John Clowdus is best known for his sharp two-player designs, including gems such as The North, Bronze Age, and the big one, Omen: A Reign of War. Instead of sticking to the script, his latest effort is a solitaire game that fits into your pocket. Even a small pocket will serve. How does it stack up? Let’s take a look.
It’s impossible to talk about Pocket Galapagos without acknowledging its form factor. Not only that it’s small, but also that it gets rolling with only the slightest nudge. For one thing, there’s no rulebook. Instead, a few cards introduce the setting, what the other cards look like, and where everything should be placed on the table. From there, the same cards used during play do all the heavy lifting. The phases of each turn, for example, are printed on the card that sits atop the draw deck. The effects of the four rows where you’ll be slotting cards are printed right there next to those four rows. Easy.
Much of this ease is due to the way Clowdus showcases his balancing act — which is a gentle way of saying the game resembles a budget spreadsheet with four inputs. Three, really, if you don’t count the turn tracker. At its most basic, your goal is to prevent two of those three species from hitting zero population at the same time. This is easier said than done: every turn, five cards appear from the (bottom of) the draw deck. Two of these will prove useful, occupying your bottom-most row to add population and activate helpful abilities. The remainder are then flipped face-down, revealing invasive species that first occupy and eventually overwhelm the other three rows. This portion of the game is deliberately testy. You’re never quite sure what will appear on a card’s reverse, whether its ability will prove harmful, or whether it will bring the game crashing down in failure.
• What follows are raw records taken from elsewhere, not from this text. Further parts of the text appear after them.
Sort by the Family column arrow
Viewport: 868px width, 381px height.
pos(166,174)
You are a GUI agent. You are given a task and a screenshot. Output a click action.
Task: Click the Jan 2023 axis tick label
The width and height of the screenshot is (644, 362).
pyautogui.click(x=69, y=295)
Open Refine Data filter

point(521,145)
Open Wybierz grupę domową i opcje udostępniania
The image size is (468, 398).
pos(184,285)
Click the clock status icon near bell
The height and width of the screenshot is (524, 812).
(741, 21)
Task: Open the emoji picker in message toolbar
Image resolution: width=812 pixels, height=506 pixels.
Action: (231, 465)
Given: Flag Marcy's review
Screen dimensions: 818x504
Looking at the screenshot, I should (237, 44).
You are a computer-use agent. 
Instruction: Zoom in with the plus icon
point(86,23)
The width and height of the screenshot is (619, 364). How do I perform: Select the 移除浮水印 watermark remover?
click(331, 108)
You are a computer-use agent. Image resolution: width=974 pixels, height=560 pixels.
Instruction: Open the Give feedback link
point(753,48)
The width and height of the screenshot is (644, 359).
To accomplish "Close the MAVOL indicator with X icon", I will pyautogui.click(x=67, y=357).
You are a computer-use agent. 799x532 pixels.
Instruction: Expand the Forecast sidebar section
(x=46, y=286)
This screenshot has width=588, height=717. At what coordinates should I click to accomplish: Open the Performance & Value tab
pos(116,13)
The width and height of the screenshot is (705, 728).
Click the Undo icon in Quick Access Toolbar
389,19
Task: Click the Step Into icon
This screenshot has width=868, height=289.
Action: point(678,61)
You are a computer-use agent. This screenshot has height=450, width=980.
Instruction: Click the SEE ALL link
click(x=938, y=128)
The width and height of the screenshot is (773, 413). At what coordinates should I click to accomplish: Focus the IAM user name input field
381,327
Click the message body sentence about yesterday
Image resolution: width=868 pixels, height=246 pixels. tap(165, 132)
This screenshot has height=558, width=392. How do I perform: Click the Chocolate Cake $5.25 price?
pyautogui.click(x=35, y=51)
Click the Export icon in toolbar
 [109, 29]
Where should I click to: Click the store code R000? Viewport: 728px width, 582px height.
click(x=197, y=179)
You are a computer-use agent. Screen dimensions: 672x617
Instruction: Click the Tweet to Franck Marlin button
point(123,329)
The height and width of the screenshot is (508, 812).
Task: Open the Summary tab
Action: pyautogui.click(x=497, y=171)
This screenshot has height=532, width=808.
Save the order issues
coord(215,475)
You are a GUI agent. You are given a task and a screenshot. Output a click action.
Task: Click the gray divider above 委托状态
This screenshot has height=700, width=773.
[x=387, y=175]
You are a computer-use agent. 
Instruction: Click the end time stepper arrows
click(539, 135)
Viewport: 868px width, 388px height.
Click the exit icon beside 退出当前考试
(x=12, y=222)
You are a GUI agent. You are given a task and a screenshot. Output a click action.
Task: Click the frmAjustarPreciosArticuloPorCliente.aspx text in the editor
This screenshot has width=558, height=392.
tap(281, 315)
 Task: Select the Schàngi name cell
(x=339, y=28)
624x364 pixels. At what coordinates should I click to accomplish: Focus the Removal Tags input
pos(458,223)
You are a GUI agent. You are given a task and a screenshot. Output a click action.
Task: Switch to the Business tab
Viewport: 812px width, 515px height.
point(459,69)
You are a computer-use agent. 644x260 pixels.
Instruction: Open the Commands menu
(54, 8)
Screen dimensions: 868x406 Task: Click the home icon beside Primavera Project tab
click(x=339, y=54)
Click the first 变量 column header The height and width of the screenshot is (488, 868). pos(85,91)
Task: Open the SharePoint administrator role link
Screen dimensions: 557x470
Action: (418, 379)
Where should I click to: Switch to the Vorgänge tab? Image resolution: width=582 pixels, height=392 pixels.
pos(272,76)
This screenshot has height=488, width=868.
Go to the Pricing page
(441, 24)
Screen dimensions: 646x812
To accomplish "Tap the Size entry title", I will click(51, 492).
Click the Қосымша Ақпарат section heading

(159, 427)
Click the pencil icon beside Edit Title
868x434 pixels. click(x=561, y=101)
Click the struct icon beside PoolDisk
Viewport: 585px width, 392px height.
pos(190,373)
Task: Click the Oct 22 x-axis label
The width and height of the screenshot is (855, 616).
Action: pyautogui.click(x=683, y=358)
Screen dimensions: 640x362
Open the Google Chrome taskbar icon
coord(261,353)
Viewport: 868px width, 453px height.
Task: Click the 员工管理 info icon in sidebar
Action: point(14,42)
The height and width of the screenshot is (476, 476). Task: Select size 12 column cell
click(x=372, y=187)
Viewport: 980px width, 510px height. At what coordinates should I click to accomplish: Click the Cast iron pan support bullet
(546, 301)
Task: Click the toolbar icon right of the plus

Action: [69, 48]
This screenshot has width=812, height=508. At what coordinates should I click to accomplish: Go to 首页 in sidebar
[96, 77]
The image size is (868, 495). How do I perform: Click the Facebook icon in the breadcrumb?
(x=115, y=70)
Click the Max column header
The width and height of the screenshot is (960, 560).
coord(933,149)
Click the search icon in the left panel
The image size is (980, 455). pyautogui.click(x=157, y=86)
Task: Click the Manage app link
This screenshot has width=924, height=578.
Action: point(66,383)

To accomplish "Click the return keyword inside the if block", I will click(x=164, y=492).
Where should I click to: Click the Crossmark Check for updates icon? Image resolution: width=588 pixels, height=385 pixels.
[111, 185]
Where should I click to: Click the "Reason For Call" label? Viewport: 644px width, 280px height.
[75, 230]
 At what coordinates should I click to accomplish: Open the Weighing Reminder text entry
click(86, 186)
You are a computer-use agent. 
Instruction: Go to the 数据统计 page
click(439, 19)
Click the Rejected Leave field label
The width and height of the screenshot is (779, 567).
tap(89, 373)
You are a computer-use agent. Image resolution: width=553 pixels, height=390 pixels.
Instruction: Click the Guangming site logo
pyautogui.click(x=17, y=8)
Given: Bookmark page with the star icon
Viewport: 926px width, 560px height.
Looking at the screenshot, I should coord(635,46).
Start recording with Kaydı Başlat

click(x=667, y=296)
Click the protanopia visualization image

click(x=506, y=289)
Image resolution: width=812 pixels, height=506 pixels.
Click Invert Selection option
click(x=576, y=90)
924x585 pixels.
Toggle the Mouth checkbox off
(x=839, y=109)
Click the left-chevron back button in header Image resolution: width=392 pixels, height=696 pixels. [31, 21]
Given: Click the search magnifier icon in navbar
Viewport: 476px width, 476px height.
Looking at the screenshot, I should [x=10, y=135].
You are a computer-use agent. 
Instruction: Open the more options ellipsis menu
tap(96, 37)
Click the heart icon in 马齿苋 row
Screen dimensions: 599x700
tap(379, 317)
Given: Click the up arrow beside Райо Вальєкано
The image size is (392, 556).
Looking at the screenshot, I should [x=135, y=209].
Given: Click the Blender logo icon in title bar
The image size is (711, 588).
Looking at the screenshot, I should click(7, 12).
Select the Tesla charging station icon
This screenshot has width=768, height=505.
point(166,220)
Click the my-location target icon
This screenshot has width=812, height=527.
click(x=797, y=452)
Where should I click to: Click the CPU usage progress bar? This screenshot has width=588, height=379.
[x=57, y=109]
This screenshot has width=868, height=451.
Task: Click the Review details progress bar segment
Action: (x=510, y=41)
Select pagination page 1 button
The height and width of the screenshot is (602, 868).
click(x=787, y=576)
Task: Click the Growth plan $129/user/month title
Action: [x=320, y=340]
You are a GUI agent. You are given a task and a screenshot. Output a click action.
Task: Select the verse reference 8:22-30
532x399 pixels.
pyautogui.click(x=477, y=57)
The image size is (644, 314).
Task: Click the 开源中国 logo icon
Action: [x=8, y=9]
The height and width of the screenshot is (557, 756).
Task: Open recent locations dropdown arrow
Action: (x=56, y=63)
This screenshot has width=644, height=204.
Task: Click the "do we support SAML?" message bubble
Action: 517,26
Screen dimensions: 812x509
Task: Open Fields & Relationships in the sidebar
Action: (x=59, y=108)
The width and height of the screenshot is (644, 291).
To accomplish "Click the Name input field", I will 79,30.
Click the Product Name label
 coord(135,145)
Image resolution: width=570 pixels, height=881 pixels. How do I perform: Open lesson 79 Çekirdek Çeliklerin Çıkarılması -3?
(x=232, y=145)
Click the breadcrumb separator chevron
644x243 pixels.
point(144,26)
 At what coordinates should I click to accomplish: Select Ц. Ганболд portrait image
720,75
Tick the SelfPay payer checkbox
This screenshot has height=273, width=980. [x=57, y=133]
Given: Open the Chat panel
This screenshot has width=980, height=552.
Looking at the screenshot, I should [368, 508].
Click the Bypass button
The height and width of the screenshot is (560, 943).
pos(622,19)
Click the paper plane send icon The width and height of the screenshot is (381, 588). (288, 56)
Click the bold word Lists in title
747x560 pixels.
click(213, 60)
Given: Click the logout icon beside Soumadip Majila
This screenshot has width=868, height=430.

Flexibility is the buzzword of the day. The more spaces you keep open, the less likely you are to find yourself cornered by a bad draw. This is familiar space for Clowdus, and the game’s most interesting decisions reside in territory he’s trod a dozen times before, bouncing cards off each other and finding the occasional niche where one didn’t exist at the turn’s beginning. At its strongest, the species native to Pocket Galapagos are restorative, gobbling up invaders or learning to tolerate their presence. Do their abilities reflect the biological traits of real-life rays and sea lions? No idea. But the paradox of nature, that it’s both delicate and resilient at the same time, is on full display.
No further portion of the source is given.